Certo che se musicalmente i Pearl Jam restano sempre ancorati al carattere sonoro costruito in trentanni di carriera non si può dire lo stesso dei testi di Vedder, maturi e sempre lucidi sul presente socio-politico (Trump resta il nemico numero 1 dei suoi versi), lungimiranti verso un futuro che appare sempre più cupo (e qui copertina e titolo rispecchiano i contenuti presenti nell’album), seppur in diversi momenti si accende un barlume di speranza, e voglio soffermarmi su alcuni di questi poiché in un momento storico come quello che stiamo vivendo ce n’è un gran bisogno, abbiamo necessità di uno squarcio di luce come quello dipinto da Eddie all’inizio del video di “Dance Of Clairvoyants“: “And I won’t give up/I won’t give up/On satisfaction, satisfaction” da “Who Ever Said”; “That’s not a negative thought/I’m positive, positive, positive” da “Dance Of Clairvoyants”: “If you tire of the game/Hit the road towards the clouds/Find your groove in the sound” da “Alright”; “Share the light/Won’t hold us down” da “River Cross”.

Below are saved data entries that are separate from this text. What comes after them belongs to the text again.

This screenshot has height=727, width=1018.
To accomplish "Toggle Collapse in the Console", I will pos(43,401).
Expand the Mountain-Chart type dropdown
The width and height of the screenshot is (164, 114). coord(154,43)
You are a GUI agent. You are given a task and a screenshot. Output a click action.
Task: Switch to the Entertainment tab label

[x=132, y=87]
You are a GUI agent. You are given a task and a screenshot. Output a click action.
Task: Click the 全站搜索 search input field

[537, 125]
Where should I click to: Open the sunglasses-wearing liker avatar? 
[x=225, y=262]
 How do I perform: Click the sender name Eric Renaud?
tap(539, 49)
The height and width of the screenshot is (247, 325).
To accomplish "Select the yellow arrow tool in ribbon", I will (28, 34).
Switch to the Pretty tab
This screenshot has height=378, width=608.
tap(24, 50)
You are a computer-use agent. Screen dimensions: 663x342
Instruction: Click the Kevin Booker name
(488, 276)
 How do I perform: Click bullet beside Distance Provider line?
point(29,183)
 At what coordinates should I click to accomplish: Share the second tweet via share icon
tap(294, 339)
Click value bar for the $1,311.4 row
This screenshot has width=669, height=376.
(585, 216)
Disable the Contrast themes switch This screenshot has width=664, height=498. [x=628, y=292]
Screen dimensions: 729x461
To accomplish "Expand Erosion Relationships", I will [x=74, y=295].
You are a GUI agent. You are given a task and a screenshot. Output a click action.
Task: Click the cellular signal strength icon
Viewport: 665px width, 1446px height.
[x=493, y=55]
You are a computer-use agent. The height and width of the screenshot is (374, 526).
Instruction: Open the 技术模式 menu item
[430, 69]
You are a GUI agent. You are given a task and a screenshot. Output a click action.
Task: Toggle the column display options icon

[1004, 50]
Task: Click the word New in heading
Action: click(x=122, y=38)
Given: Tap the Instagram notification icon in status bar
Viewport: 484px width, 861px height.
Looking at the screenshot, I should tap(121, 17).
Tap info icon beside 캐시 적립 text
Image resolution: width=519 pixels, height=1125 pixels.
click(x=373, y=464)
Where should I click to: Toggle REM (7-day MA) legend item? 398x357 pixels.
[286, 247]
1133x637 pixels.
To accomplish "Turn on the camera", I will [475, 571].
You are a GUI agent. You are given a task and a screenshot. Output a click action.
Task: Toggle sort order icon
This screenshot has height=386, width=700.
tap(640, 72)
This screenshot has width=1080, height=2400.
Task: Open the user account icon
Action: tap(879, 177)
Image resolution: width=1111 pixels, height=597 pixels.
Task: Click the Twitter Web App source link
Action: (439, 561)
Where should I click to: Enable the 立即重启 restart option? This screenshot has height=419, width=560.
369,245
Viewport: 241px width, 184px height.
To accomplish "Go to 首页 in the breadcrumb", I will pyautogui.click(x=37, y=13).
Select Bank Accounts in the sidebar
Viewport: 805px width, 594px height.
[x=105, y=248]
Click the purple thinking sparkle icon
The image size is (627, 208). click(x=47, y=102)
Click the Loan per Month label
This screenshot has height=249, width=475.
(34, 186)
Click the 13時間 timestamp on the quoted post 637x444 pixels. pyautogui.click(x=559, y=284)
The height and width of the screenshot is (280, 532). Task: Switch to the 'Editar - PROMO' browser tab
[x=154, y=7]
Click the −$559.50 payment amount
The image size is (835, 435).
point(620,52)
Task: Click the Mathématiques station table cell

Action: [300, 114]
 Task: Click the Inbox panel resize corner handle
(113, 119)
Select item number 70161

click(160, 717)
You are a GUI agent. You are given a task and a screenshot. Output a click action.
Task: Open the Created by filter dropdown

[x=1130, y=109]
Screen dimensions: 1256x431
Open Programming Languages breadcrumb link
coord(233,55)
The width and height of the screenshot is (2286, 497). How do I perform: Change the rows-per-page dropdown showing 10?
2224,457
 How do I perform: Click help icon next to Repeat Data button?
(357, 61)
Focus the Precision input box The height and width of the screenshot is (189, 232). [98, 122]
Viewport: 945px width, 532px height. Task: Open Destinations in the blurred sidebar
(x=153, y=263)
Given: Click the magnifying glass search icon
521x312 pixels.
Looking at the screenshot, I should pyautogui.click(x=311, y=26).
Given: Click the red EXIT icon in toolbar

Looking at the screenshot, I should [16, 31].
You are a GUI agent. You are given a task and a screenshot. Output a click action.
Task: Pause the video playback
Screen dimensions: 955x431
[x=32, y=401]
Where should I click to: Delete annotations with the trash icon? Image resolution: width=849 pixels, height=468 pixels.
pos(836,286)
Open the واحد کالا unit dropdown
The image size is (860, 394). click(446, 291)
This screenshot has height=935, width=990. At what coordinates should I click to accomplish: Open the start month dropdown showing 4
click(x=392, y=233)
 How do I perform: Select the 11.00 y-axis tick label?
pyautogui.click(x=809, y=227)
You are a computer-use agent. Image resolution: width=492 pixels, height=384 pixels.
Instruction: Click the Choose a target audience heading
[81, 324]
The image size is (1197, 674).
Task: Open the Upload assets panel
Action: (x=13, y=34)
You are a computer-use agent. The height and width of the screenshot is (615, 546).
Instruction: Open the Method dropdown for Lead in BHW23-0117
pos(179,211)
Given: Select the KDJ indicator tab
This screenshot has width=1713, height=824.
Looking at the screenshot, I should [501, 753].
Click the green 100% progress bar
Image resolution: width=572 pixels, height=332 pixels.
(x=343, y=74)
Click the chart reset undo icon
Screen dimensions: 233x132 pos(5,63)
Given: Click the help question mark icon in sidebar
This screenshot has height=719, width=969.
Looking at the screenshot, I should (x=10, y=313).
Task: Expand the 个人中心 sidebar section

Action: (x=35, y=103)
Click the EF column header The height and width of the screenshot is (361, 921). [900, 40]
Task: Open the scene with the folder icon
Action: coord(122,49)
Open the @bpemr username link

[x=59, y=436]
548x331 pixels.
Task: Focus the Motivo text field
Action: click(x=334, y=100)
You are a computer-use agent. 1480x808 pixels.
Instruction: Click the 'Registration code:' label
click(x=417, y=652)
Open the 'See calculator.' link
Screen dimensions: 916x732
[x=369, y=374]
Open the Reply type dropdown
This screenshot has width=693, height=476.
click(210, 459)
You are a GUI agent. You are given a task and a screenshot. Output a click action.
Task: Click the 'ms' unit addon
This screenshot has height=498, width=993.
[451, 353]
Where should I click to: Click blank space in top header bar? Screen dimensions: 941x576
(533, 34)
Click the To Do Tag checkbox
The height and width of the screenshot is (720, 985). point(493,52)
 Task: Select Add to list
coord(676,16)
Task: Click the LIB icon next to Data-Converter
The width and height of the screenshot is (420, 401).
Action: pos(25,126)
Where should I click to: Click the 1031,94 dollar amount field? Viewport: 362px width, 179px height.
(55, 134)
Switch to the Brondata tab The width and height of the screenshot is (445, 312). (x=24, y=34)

Tirando le somme “Gigaton” si rivela come il disco che risolleva le sorti della band americana, data per spacciata, vista ormai come un pachiderma bellissimo che però dava il meglio di sé soltanto dal vivo. Dovremmo ricrederci: “Now’s the time to resurface/Take back me and you/The hammer will fall on purpose/Our time, our truth”.